Task prompt: Return each line of the records below that contains the string "tree", matching case exactly.

***

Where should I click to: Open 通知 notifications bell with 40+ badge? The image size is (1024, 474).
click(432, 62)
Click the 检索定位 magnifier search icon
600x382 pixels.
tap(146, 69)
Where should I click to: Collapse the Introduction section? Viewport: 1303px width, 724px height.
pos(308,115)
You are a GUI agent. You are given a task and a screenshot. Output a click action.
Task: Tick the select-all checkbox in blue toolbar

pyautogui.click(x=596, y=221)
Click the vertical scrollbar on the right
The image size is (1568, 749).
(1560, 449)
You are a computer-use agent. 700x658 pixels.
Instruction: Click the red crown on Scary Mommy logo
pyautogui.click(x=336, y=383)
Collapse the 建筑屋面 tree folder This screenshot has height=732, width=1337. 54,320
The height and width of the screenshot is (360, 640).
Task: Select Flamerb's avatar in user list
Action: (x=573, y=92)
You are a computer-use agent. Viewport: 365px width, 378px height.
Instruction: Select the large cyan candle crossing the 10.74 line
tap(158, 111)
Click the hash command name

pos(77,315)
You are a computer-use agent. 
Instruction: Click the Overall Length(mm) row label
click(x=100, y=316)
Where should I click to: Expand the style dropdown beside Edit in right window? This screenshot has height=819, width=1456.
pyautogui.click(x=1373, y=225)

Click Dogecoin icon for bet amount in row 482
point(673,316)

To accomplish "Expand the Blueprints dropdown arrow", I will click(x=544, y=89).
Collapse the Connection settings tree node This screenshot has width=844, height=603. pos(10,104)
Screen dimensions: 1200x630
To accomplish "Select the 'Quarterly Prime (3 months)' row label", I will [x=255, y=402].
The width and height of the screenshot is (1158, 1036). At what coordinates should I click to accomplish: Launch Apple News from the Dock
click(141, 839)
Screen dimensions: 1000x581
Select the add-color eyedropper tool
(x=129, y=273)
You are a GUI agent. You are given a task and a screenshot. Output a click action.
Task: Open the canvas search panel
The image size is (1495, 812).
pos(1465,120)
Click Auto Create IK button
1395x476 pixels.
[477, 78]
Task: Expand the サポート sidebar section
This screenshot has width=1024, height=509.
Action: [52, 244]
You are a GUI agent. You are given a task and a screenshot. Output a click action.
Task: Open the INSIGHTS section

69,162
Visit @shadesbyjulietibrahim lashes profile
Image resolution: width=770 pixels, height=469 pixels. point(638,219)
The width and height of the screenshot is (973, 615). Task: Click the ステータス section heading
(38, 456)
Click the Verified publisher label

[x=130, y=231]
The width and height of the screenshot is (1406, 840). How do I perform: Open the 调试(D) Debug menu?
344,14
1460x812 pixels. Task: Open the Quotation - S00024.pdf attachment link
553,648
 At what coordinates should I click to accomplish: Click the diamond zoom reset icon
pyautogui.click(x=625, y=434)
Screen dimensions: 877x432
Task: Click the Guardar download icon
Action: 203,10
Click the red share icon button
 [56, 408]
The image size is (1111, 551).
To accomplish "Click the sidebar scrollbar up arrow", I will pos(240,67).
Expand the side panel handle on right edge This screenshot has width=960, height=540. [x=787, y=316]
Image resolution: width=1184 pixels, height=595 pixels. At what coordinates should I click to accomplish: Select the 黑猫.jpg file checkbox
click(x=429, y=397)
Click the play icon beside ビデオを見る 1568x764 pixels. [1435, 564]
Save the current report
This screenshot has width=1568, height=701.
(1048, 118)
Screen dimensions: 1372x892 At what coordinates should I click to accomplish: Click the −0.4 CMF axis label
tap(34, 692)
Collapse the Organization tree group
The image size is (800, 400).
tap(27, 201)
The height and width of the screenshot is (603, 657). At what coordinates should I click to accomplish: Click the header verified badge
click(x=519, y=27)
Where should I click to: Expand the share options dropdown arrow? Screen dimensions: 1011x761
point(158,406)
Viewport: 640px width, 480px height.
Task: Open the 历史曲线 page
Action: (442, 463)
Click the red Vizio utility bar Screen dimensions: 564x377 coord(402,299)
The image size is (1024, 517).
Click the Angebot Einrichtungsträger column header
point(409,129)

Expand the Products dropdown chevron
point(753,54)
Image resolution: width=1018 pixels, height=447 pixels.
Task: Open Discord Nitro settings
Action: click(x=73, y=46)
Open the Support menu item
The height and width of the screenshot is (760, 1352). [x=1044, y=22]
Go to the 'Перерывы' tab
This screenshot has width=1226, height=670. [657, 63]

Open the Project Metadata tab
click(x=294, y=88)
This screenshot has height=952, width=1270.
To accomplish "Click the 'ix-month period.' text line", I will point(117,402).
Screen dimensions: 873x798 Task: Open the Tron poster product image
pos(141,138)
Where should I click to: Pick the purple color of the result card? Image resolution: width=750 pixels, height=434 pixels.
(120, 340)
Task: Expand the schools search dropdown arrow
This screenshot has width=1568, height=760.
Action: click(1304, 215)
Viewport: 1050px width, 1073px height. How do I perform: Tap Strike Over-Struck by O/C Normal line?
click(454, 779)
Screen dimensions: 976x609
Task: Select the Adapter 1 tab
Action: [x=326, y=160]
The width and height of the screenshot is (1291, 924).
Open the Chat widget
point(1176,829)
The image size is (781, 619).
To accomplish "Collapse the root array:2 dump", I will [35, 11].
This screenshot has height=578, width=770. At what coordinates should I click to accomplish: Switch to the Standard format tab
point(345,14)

***

The result:
Collapse the 建筑屋面 tree folder This screenshot has height=732, width=1337. 54,320
Collapse the Connection settings tree node This screenshot has width=844, height=603. pos(10,104)
Collapse the Organization tree group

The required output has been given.